On MSNBC's Hardball, host Chris Matthews falsely claimed that "71 percent of the country say" that illegal immigration is "their number one concern." In fact, polls have repeatedly found that less than 10 percent of Americans believe illegal immigration is the most important issue facing the country.
On the March 28 edition of MSNBC's Hardball, host Chris Matthews falsely claimed that "71 percent of the country say" that illegal immigration is "their number one concern." According to Matthews, "These are regular Americans. They're not right-wingers." In fact, polls have repeatedly found that less than 10 percent of Americans believe illegal immigration is the most important issue facing the country.
From a panel discussion with Democratic strategist Bob Shrum and National Review Washington editor Kate O'Beirne on the March 28 edition of MSNBC's Hardball with Chris Matthews:
MATTHEWS: Well, the fact is, Bob, it's not just -- and Kate -- it's not just Republicans who don't like illegal immigration. Seventy-one percent of the country say it's their number one concern. They want to stop illegal immigration. These are regular Americans. They're not right-wingers. And they think we ought to have a border.

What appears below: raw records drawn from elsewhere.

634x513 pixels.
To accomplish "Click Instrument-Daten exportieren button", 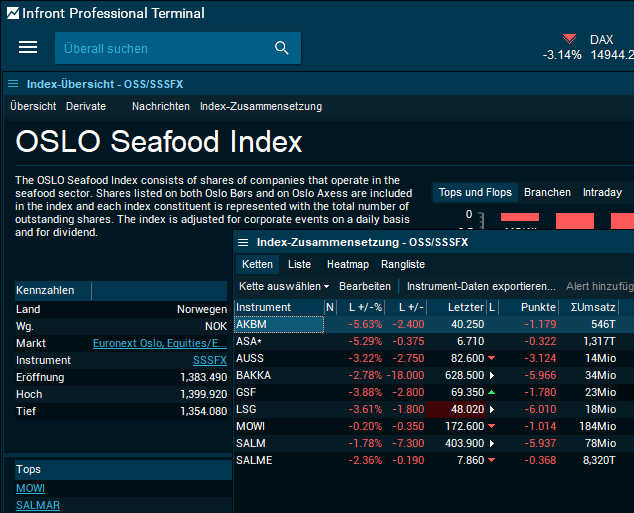I will (481, 286).
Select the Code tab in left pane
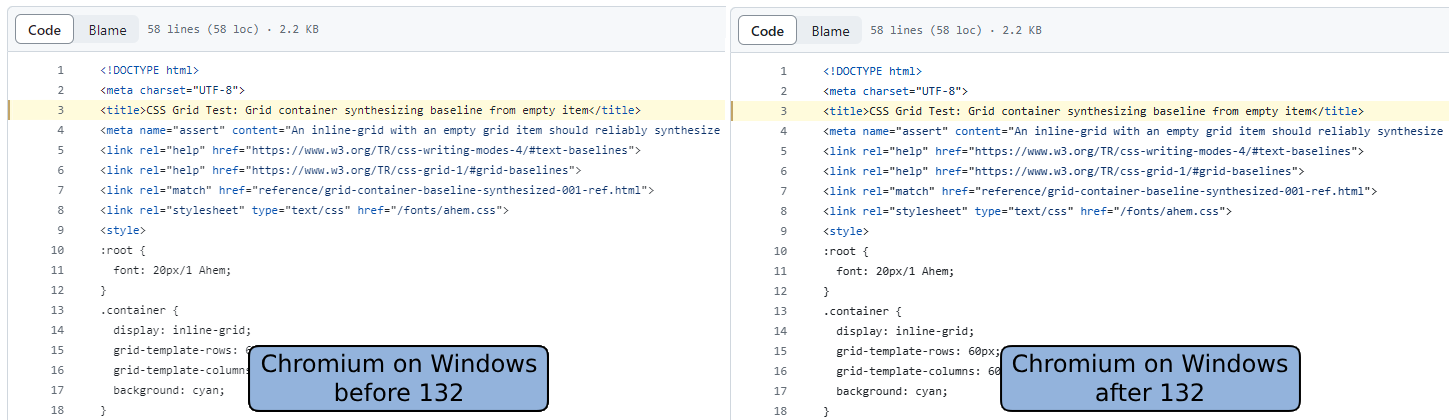Image resolution: width=1449 pixels, height=420 pixels. [x=44, y=30]
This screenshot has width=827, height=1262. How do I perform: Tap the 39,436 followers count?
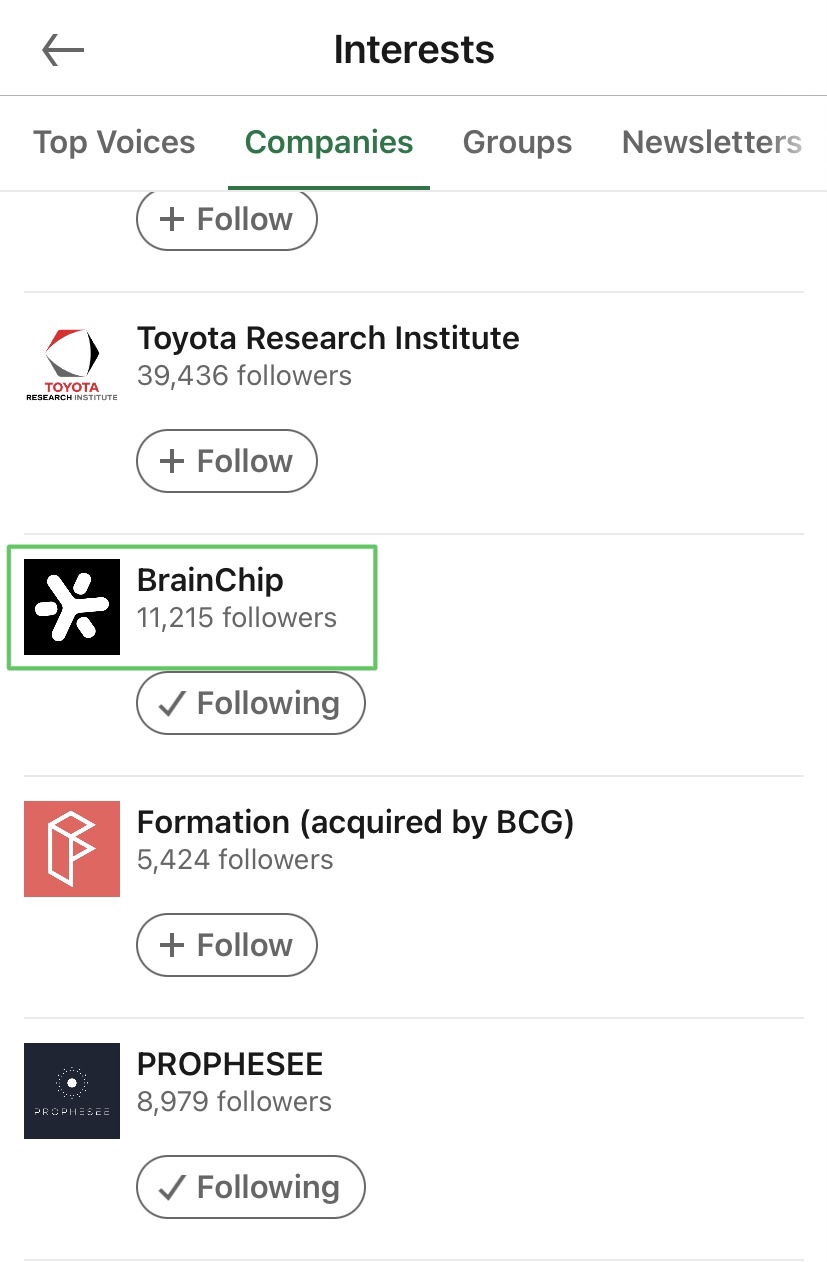coord(244,376)
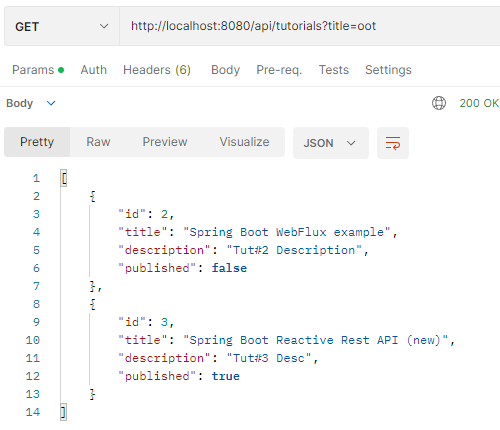Collapse the JSON array on line 1
Image resolution: width=500 pixels, height=430 pixels.
tap(64, 178)
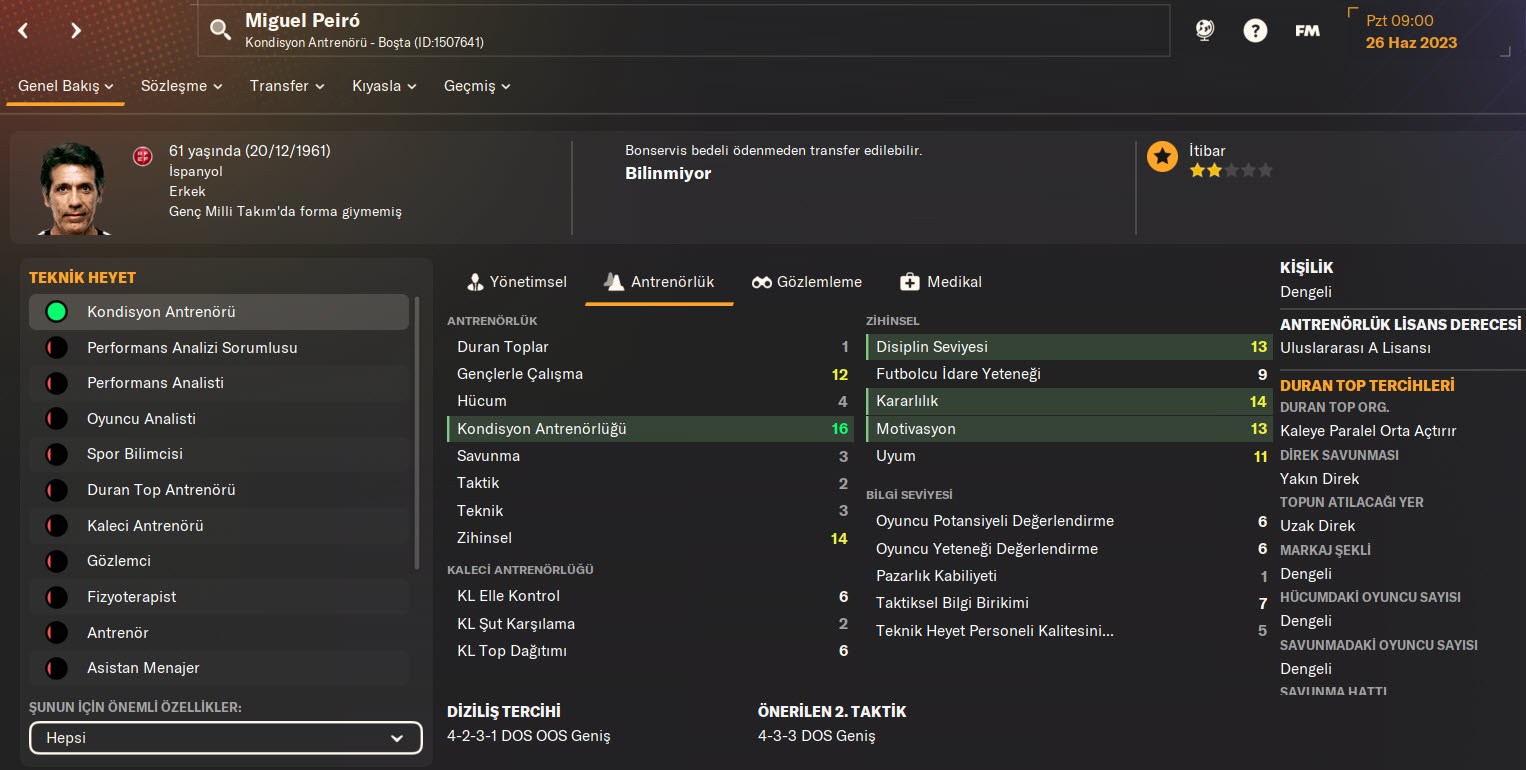Click Miguel Peiró's profile photo
The image size is (1526, 770).
click(72, 188)

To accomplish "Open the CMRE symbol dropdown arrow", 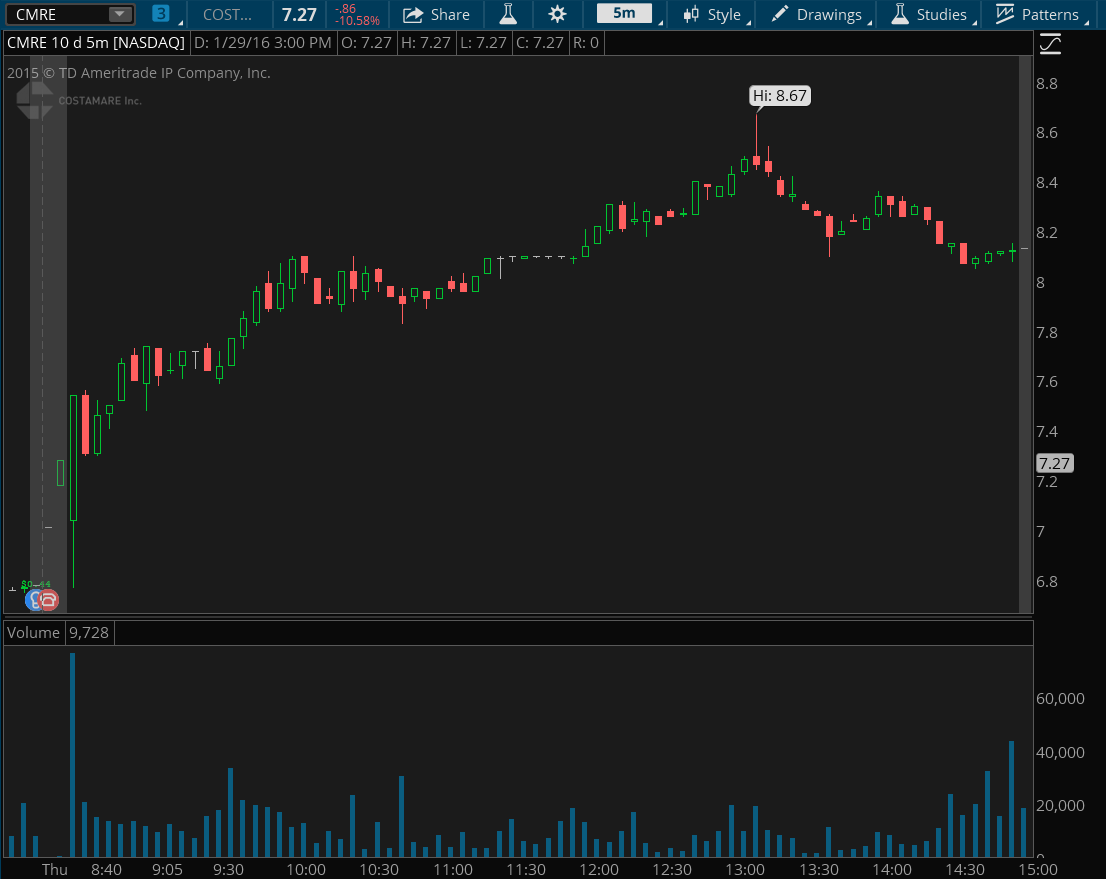I will tap(119, 14).
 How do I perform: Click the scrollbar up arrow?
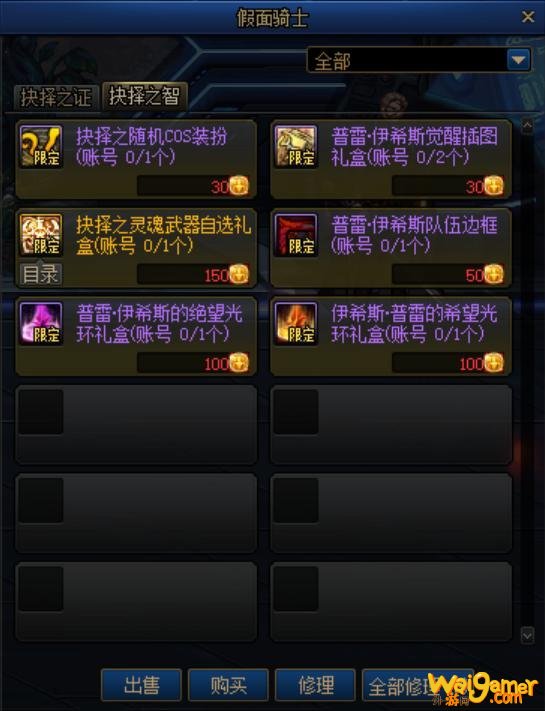[527, 126]
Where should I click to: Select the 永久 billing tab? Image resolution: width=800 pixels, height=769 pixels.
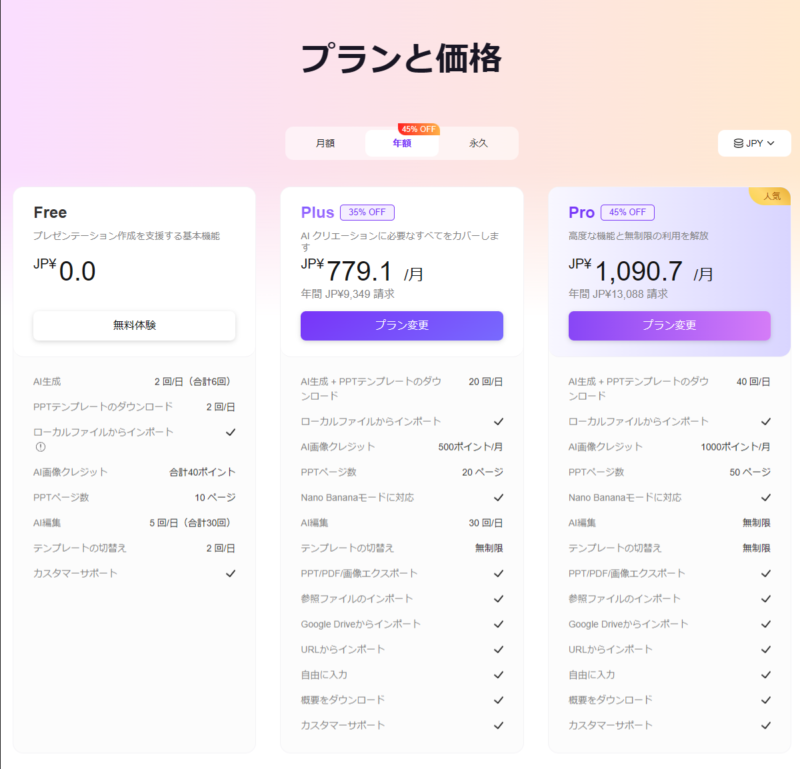[478, 143]
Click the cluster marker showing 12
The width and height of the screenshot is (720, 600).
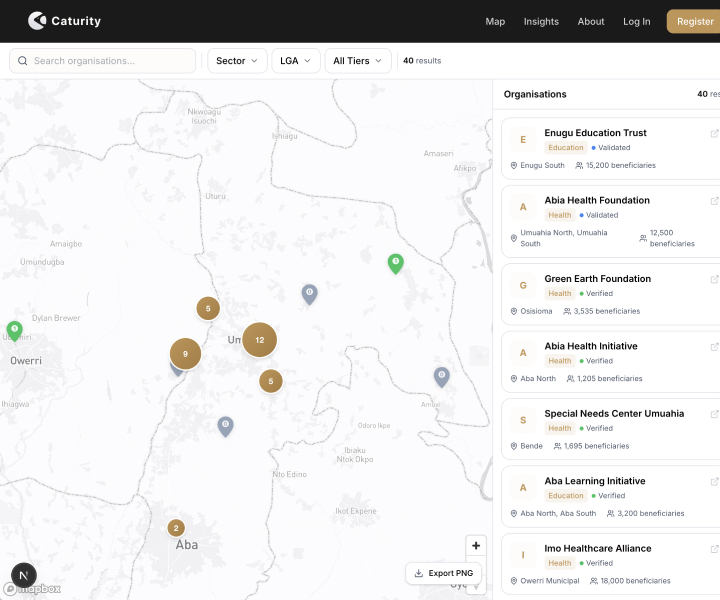coord(259,340)
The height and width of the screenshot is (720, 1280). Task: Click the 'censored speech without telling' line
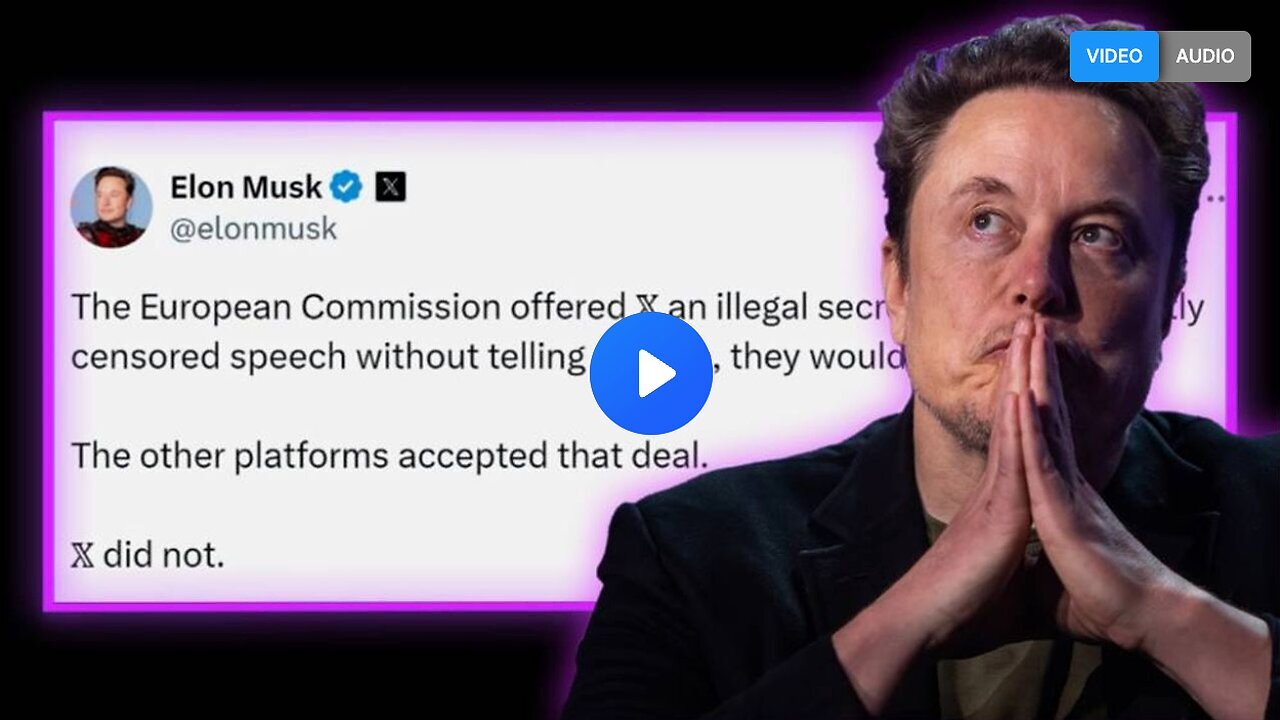click(x=329, y=358)
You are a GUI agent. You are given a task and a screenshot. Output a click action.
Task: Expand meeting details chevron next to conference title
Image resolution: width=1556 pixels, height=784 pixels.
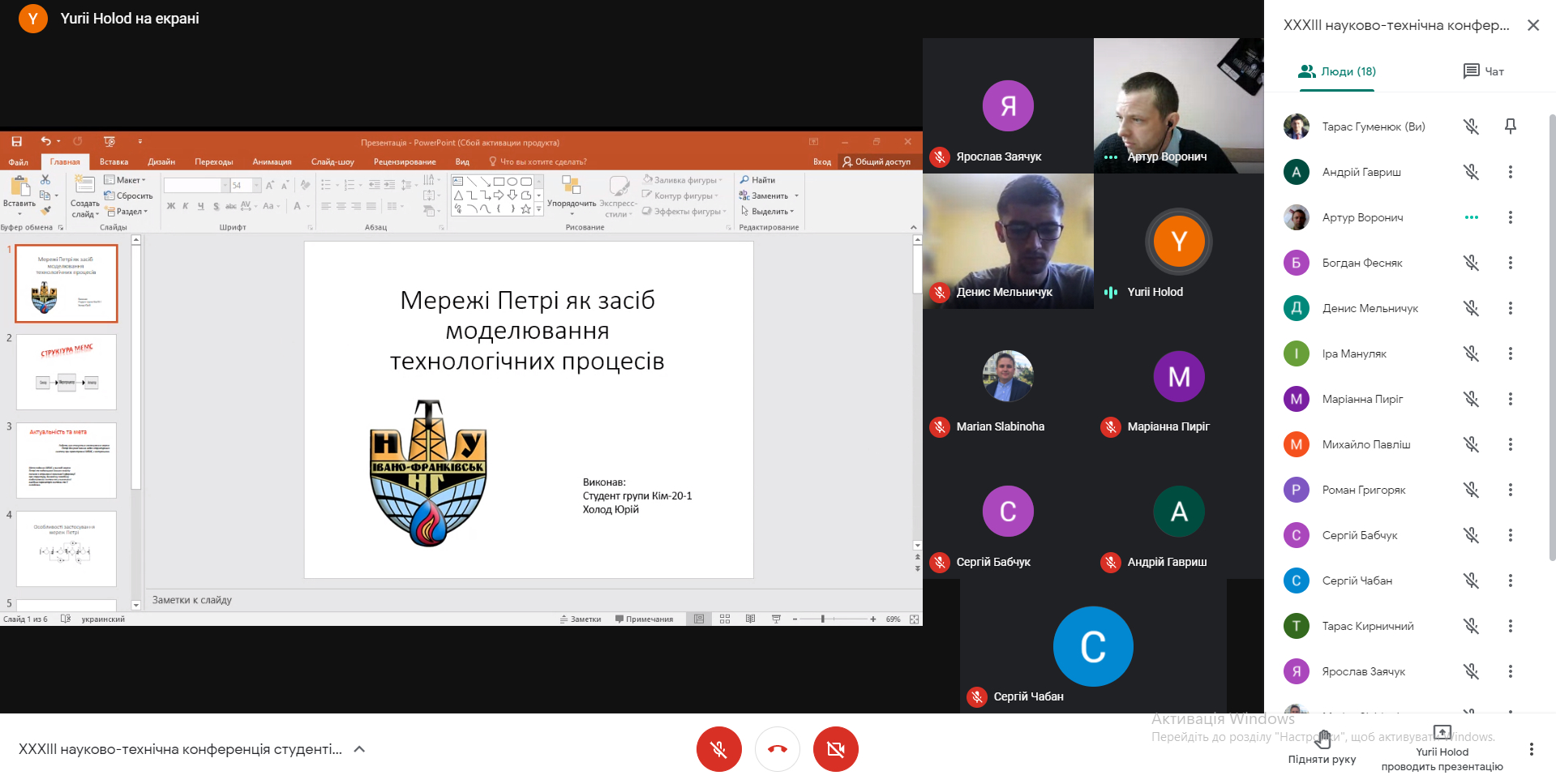[359, 749]
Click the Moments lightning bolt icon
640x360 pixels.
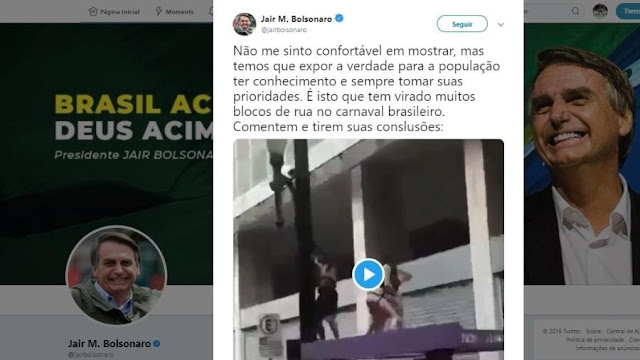pyautogui.click(x=159, y=11)
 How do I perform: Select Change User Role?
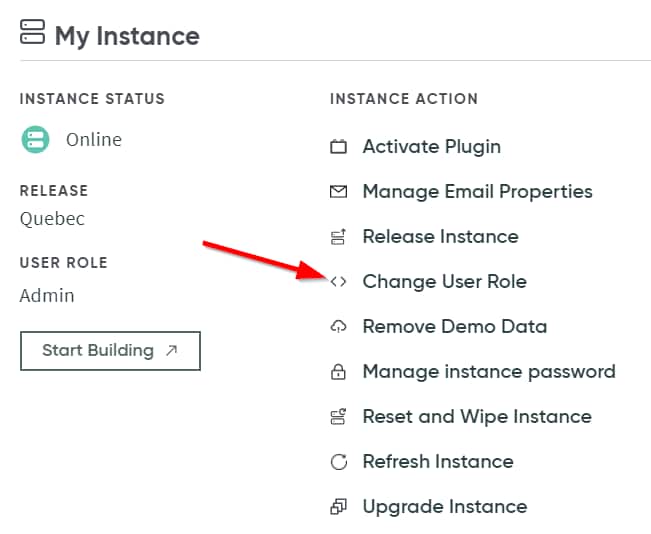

Matthews was apparently distorting a March 10-13 NBC News/Wall Street Journal poll that found that 71 percent of respondents would be "more likely ... to vote for a candidate for Congress" who "[f]avors tighter controls on illegal immigration."
In a March 9-12 CBS News poll, 4 percent of respondents identified immigration as "the most important problem facing this country today." And a January 26-29 NBC News/Wall Street Journal poll found that 9 percent of respondent thought that illegal immigration "should be the top priority for the federal government."
During the same discussion, Matthews also wrongly asserted that a bill approved by the Senate Judiciary Committee on March 27 would allow for "almost two million" guest workers "a year" to come to the United States:
SHRUM: No, if you're going to let 1.9 million people come in, 1.5 million farm workers --
MATTHEWS: A year.
SHRUM: -- and 400,000, you're going to take a lot of the pressure off, because those folks are going to come one way or another. So it's better if they're legalized. It's better if we know that they are here. It's better if there are rules that can be followed.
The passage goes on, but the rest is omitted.